====== Exercise data
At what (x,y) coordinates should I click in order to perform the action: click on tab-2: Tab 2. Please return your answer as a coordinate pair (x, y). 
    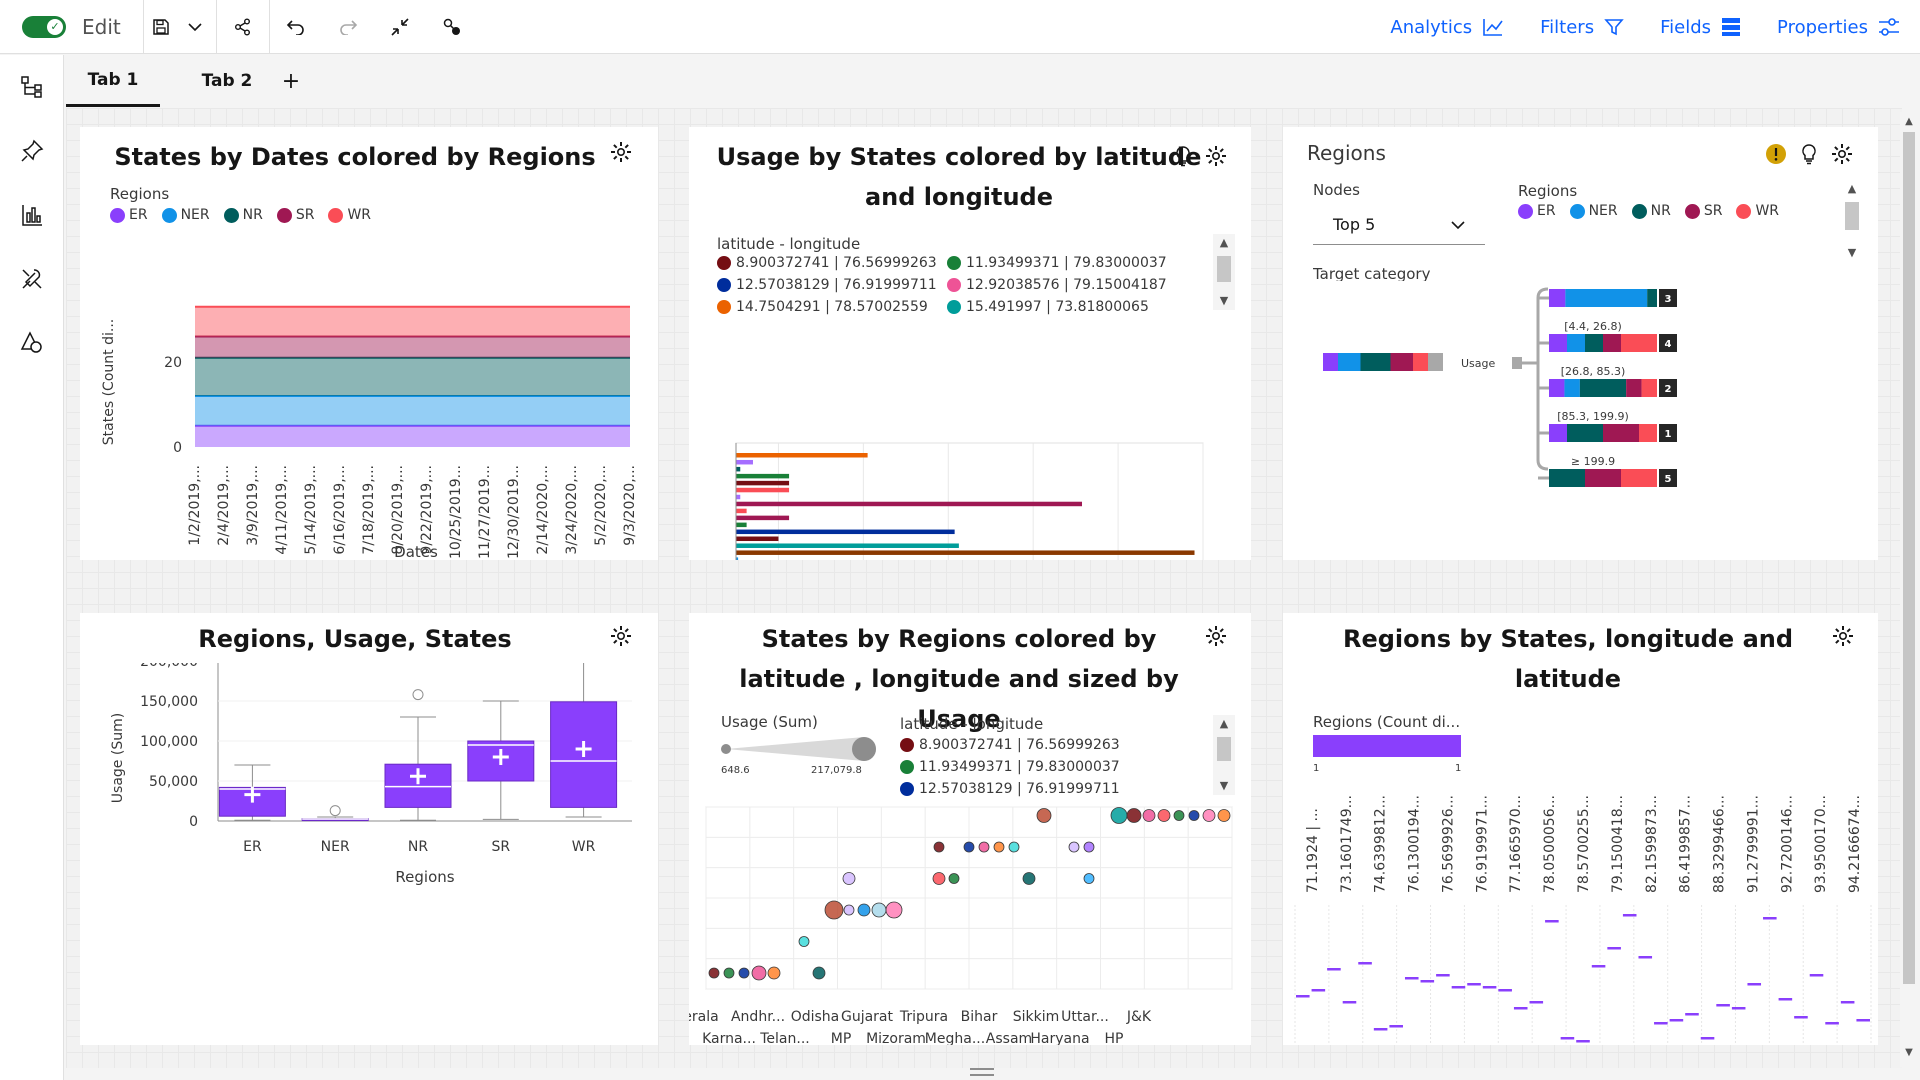
    Looking at the image, I should click on (227, 81).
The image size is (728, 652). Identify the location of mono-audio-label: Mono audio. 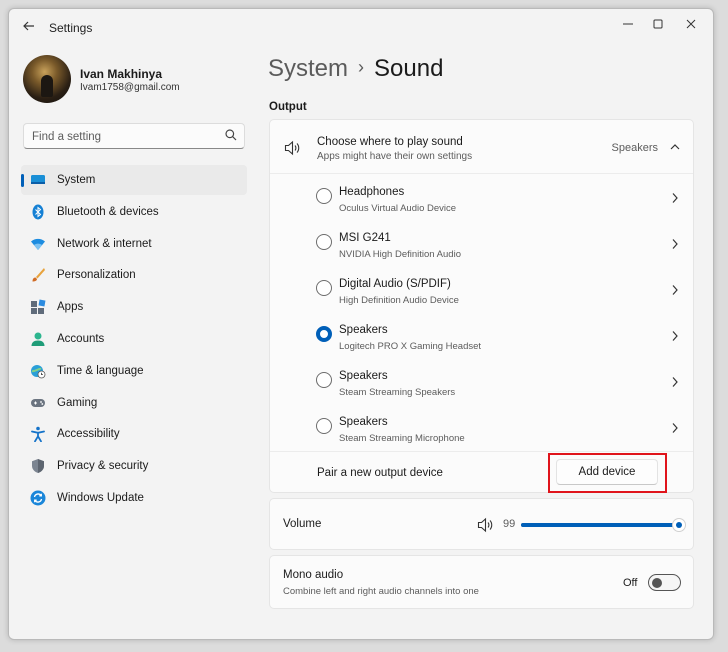
(314, 575).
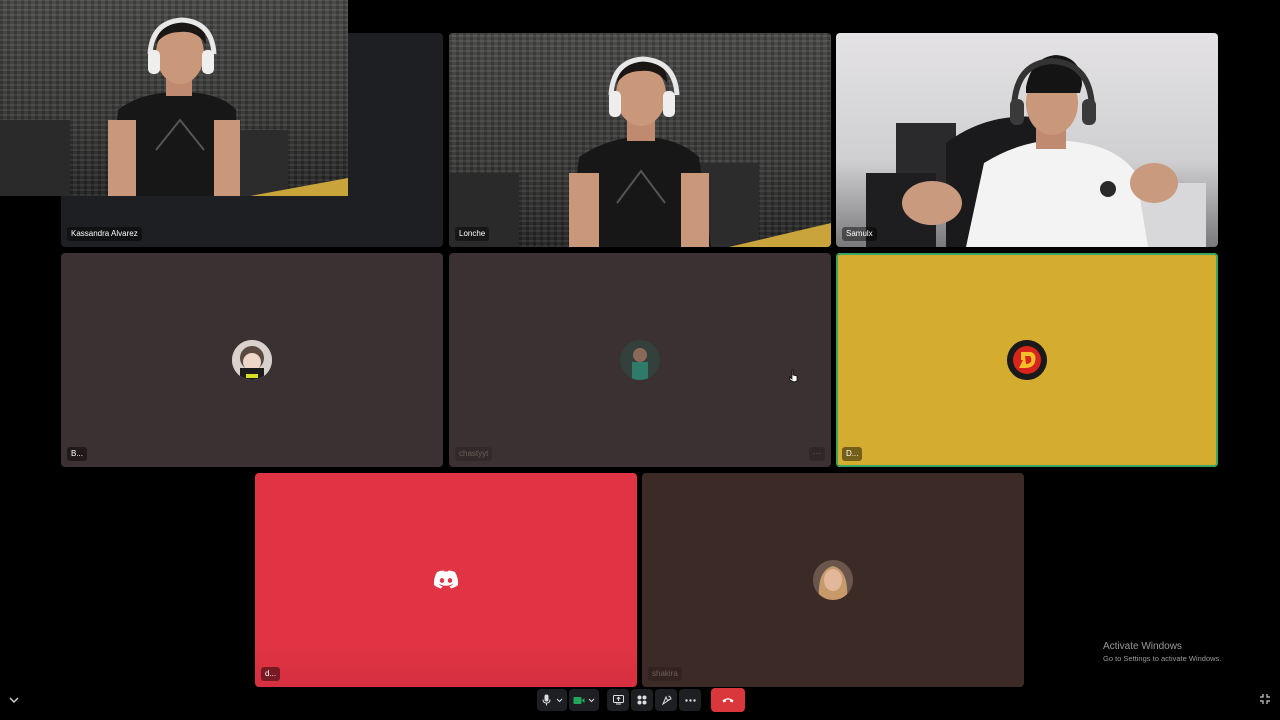  Describe the element at coordinates (472, 234) in the screenshot. I see `participant-name: Lonche` at that location.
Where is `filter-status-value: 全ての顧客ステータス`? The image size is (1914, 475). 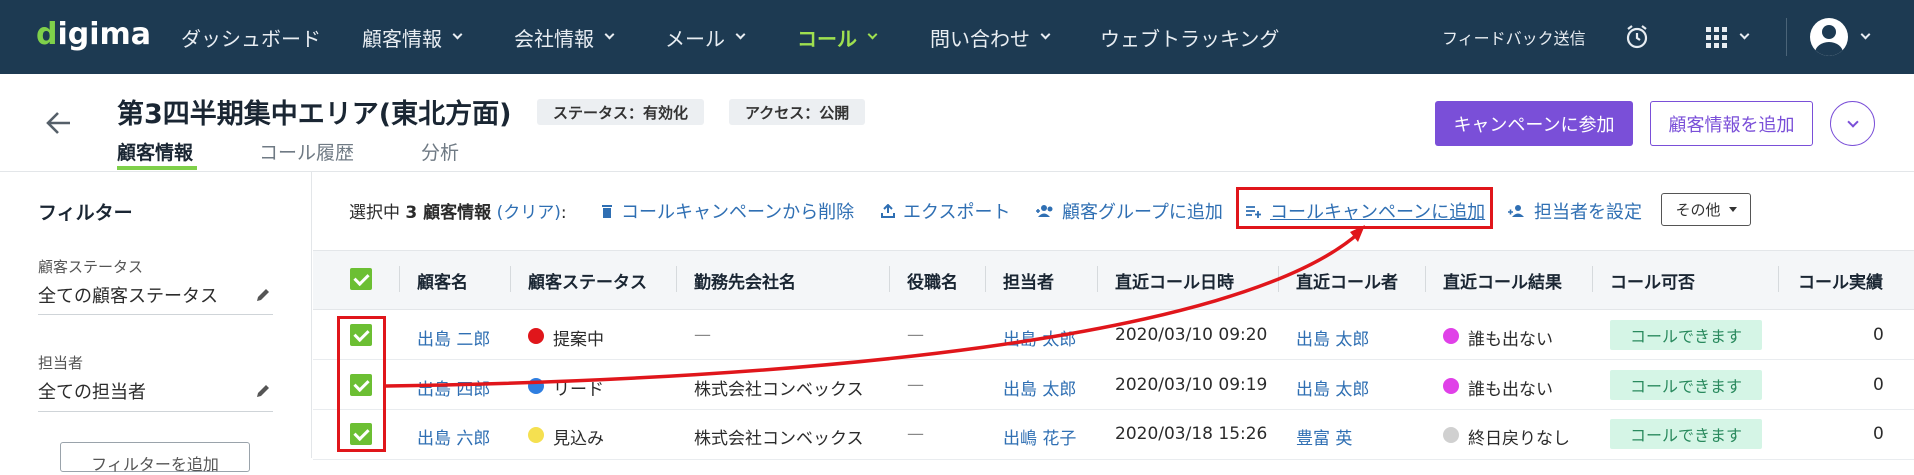
filter-status-value: 全ての顧客ステータス is located at coordinates (128, 295).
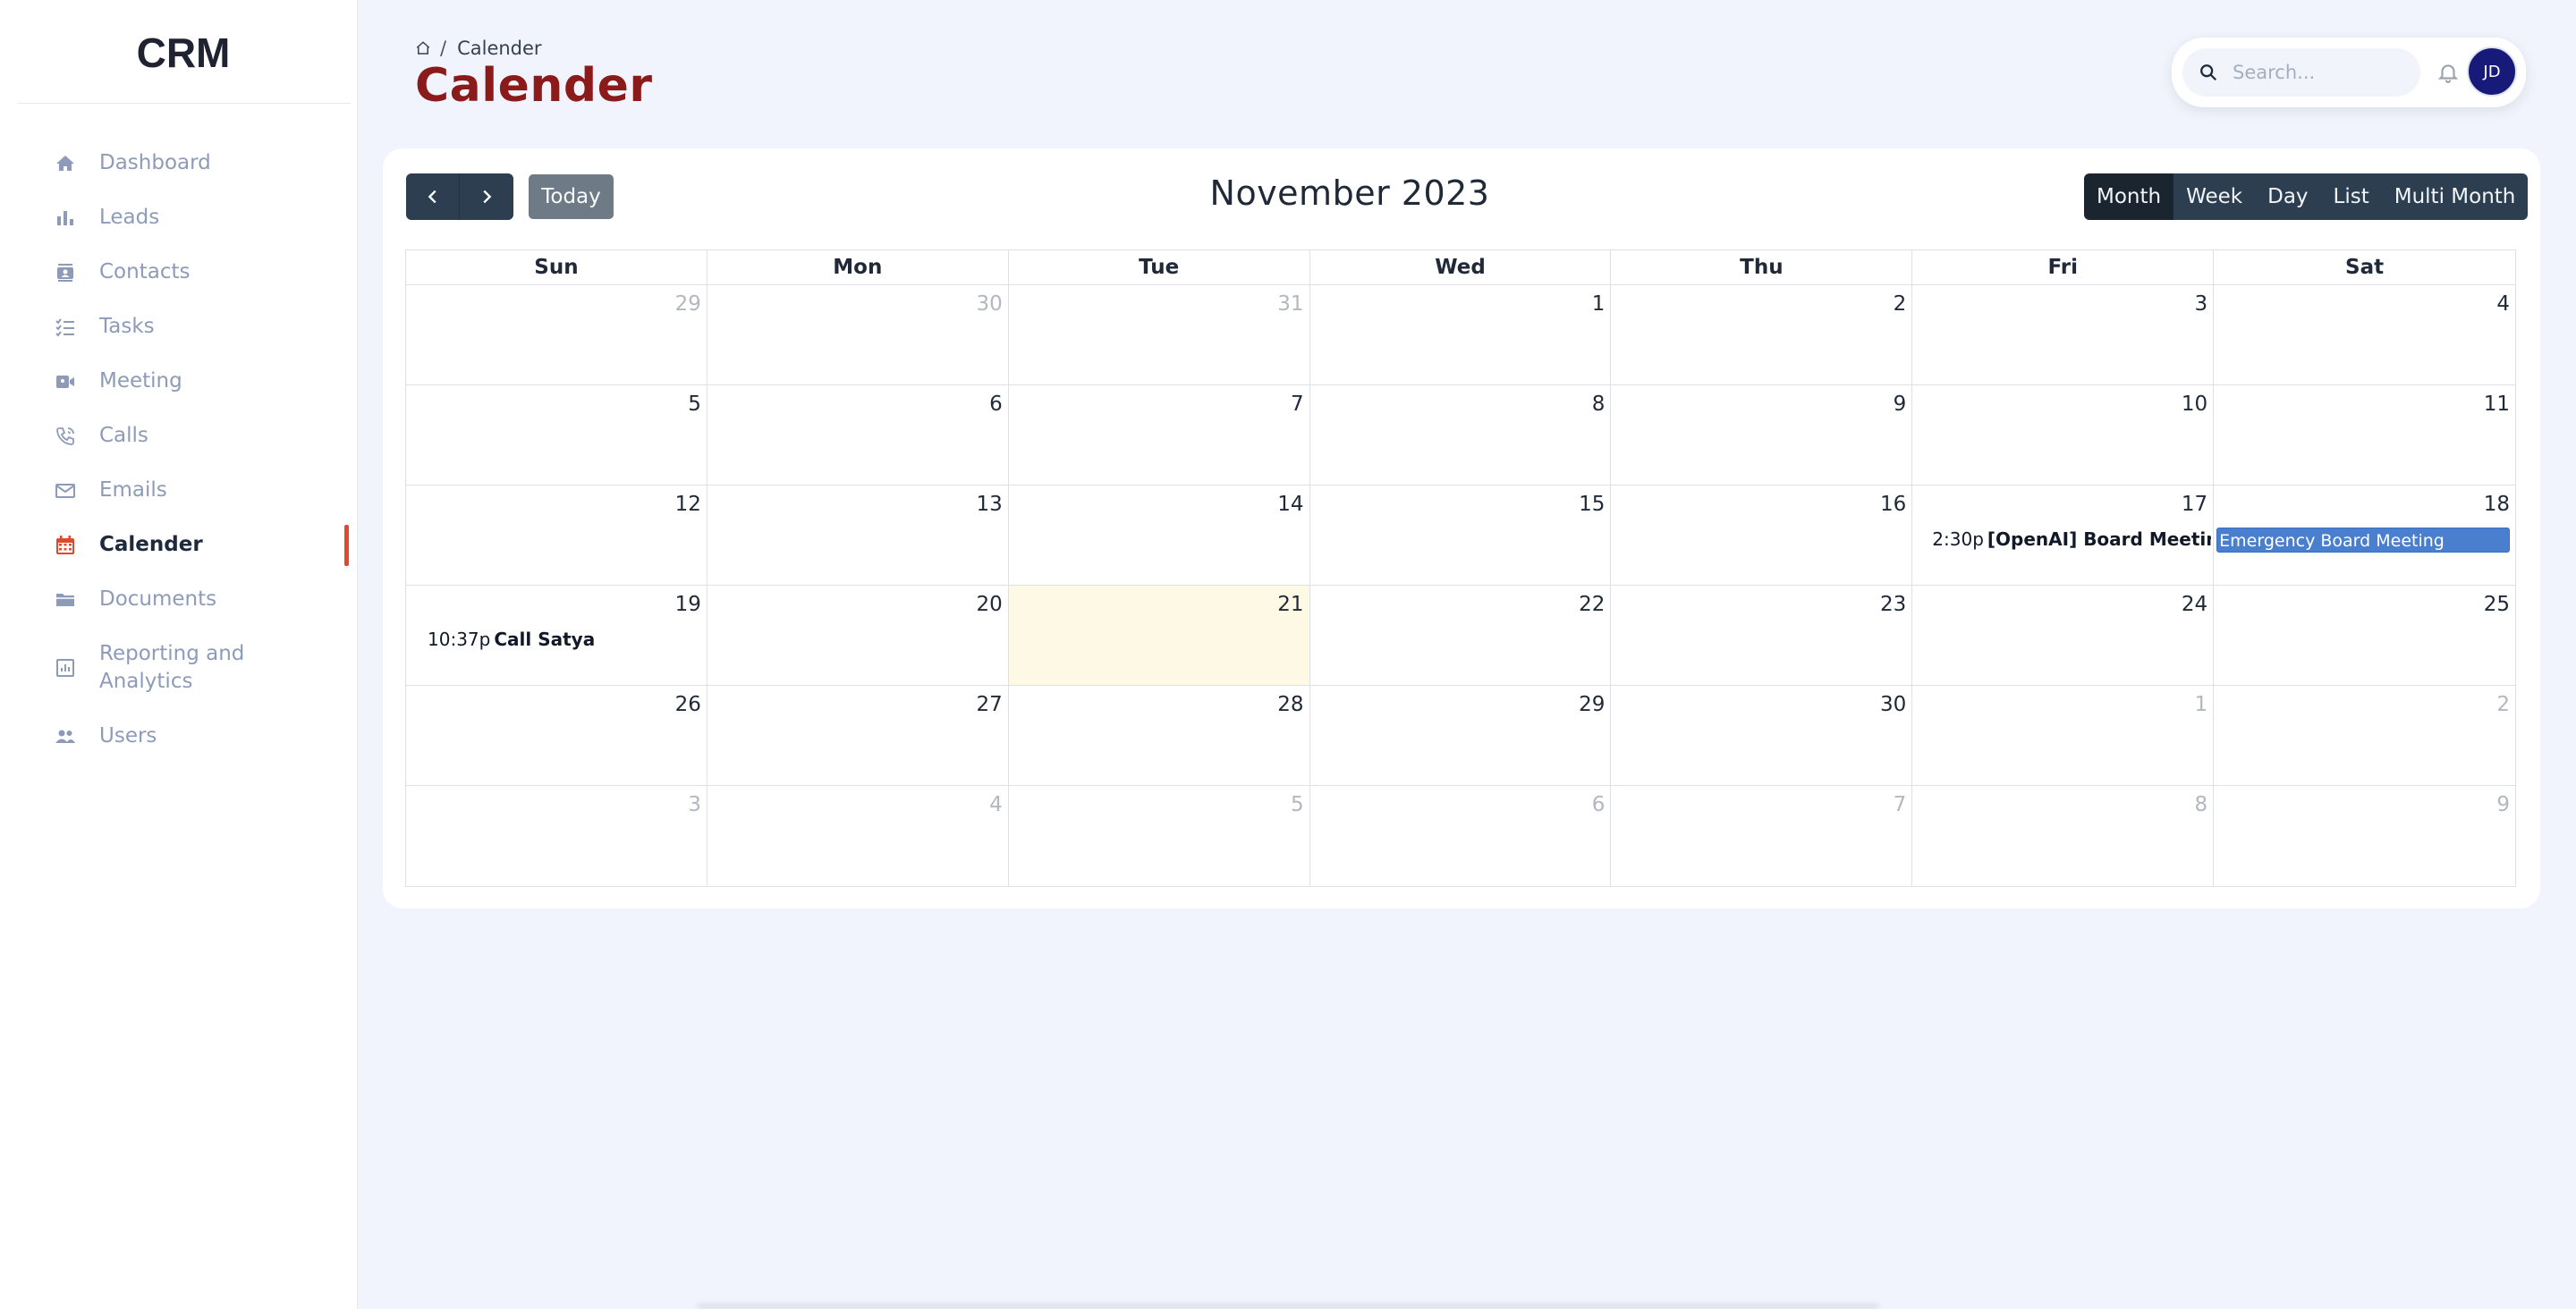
============
• **Work task**:
Copy all the entries above word for word, leaving out the pictures.

• **Solution to this exercise**:
At what (x,y) coordinates should I click in order to perform the action: click on tab-2: Tab 2. Please return your answer as a coordinate pair (x, y). 
    Looking at the image, I should click on (227, 81).
The image size is (728, 652). Identify the location of mono-audio-label: Mono audio. 
(314, 575).
  Describe the element at coordinates (472, 234) in the screenshot. I see `participant-name: Lonche` at that location.
Where is `filter-status-value: 全ての顧客ステータス`? The image size is (1914, 475). 
filter-status-value: 全ての顧客ステータス is located at coordinates (128, 295).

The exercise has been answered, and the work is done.